🤖 AI Summary
This work addresses the inefficiency and unreliability of large language models (LLMs) in program synthesis tasks requiring extensive combinatorial search. The authors propose a novel approach that leverages a small number of LLM reasoning traces to compile, via an encoding agent, a reusable symbolic program synthesizer operating over a constrained domain-specific language (DSL), eliminating the need for LLM calls during testing. This method is the first to transform LLM reasoning traces into a zero-inference-overhead, reusable symbolic solver that functions independently while also enabling neuro-symbolic enhancement when combined with an LLM. It further supports zero-shot cross-domain transfer. On PBEBench-Hard, the approach achieves 84.7% accuracy—16.3 percentage points higher than test-time-scaled LLMs—and reaches 85.8% when augmented with an LLM while reducing token usage by 78%. In historical linguistics tasks, it attains 80.1% zero-shot accuracy.
📝 Abstract
LLMs can solve program synthesis tasks but remain inefficient and unreliable on hard instances requiring large combinatorial search. Given a small set of reasoning traces, we use coding agents to compile them into reusable symbolic program synthesizers over constrained DSLs. The resulting solvers require no LLM calls at test time and are strong standalone systems: symbolic solver ensembles reach 91.3% accuracy on PBEBench-Lite and 84.7% on PBEBench-Hard, outperforming LLMs with test-time scaling for the latter by +16.3 percentage points at zero LLM inference cost. They also complement LLM search, improving PBEBench-Hard accuracy from 68.4% to 85.8% while reducing reported token usage by 78%, and raising SLR-Bench hard-tier accuracy from 34.4% to 58.0% in a neuro-symbolic hybrid setting. Compared to directly using coding agents as per-instance solvers, induced solvers are substantially more Pareto-efficient, amortizing a small one-time construction cost over many zero-token executions.
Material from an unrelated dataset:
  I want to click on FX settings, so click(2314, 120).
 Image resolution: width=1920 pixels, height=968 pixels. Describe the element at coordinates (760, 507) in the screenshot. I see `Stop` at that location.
Finally, most solvers transfer zero-shot to a real historical linguistics task - predicting sound changes in natural language data - reaching 80.1% accuracy under ensembling and recovering some plausible linguistic rules. Together, these results show that reasoning traces can be compiled into reusable symbolic solvers that solve many tasks directly, complement LLM inference on hard cases, and provide a scalable route to domain-general solver induction. We release code and data for reproducibility.